Late Egyptian (1300-700 BC)
This language appeared in Egypt new kingdom which is considered to be the golden age of ancient Egyptian civilization. It contained many rich religious passages and secular literature and various classicisms appeared in historical and literary texts during this period. The difference between the middle languages is far bigger than the middle and the old. It also offers a perfect example of the spoken language. It also saw a massive expansion of its graphemic inventory by the hieroglyphic orthography.
Demotic (600 BC – 400 AD)
It is a name of the ancient Egyptian vernacular of the late and Ptolemaic periods. It was used for more than 1000 years. The word demotic is derived from the northern forms of hieratic (writing system) used in the delta. It had three stages during its time:
The Early Demotic
It was developed in Lower Egypt between 650 and 400 BC as most texts were written in the 26th dynasty and the following Persian period. The demotic language was used for administrative, legal and commercial passages and texts.
The Middle Demotic (400-30 BC)
It is a stage of writing that was massively used for literary and religious texts. At the end of the third century, Greek was used as an administrative language of the country.
Late Roman Demotic
Greek became the semi-official language texts, religious texts, mummy, and graffiti-like the ones on the walls of the temple of Isis on Philae that you can visit during your trips to Egypt and demotic began to disappear but there is a number of literary texts from the first and second centuries AD but unfortunately, most of the demotic texts decreased after the rise of greek.

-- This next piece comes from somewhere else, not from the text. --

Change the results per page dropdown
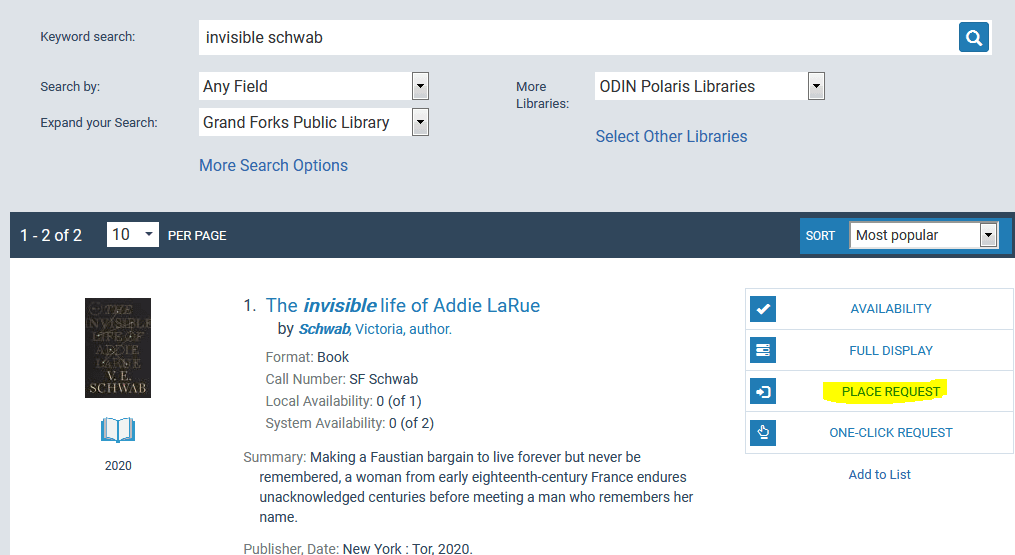The height and width of the screenshot is (555, 1015). pos(133,235)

The Coptic language is the final phase of transformation as it is the last direct descendant of the ancient Egyptian language. Despite the fact that the language can be written in Egyptian hieroglyphics and demotic scripts, the Coptic alphabet was highly modified by the Greek alphabet. The language became the official language of the land from 200 AD to 1100 AD and the last record of it being spoken was during the 17th century. The language was able to survive thanks to the European scholars who learned it from the native speakers during the Renaissance and can be only found today as a liturgical language of the Coptic Orthodox Church.